Not a single polygon is employed, but ultra-detailed and expressive line drawings are layered and layered and layered again in so many fine parallax tiers that a subtle yet powerful sense of depth is created. It's a completely different approach to the "2.5D" employed by Media Molecule or Nintendo, or the self-consciously flat shadow-puppetry of PlayDead's Limbo, or the retro pixel art of WayForward's games. It is, in short, new.
"Each frame could be paused, printed off and hung on the wall. Each sprite is packed with light-touch charm that's endlessly engaging," wrote Simon in our Rayman Origins review. "It's also beautiful. The forest glades, like something out of My Neighbour Totoro, through which Rayman and his friends bound in the early stages of the game - a parade of generous stacked parallax layers - dazzle, while the more generic fire, ice and underwater worlds exhibit such artistic imagination as to transcend their predictability.
"Bespoke animations pile high, testifying to the developer's commitment, enthusiasm and talent for extracting the DNA not only of Rayman himself but also of the classic 16-bit platformer.

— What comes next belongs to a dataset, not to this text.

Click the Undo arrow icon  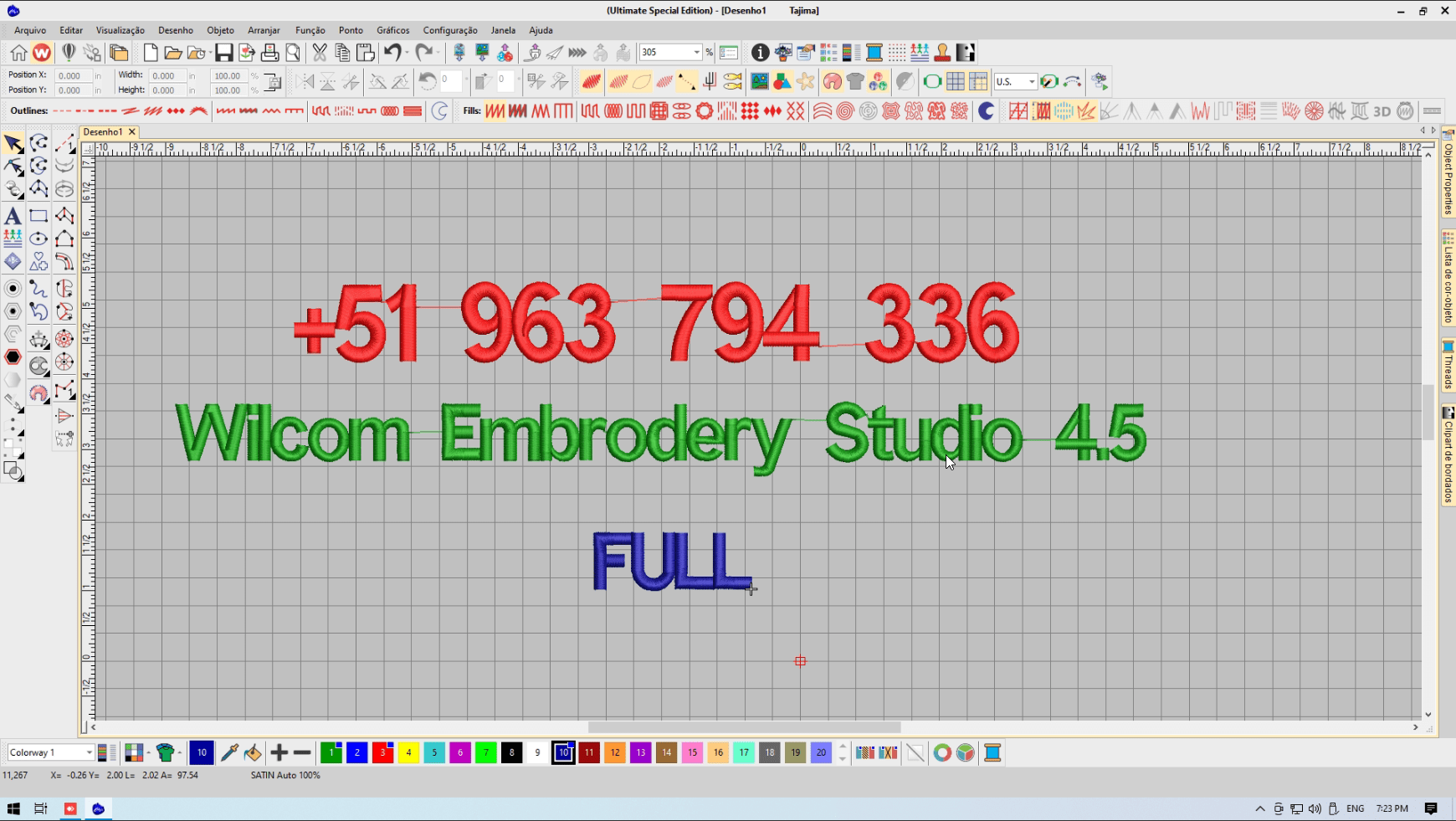pos(392,53)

In doing so, they offer a window back into what was once the most popular genre in the medium while evolving it into something fresh."
Rayman Origins is hardly a beacon of innovation in game design, but in one crucial area it has sought to do something that no-one else is doing, and that no-one else has done before. (Also, it's loads of fun.) It's not going to save gaming, but it does show us another way, and for that alone we should be grateful.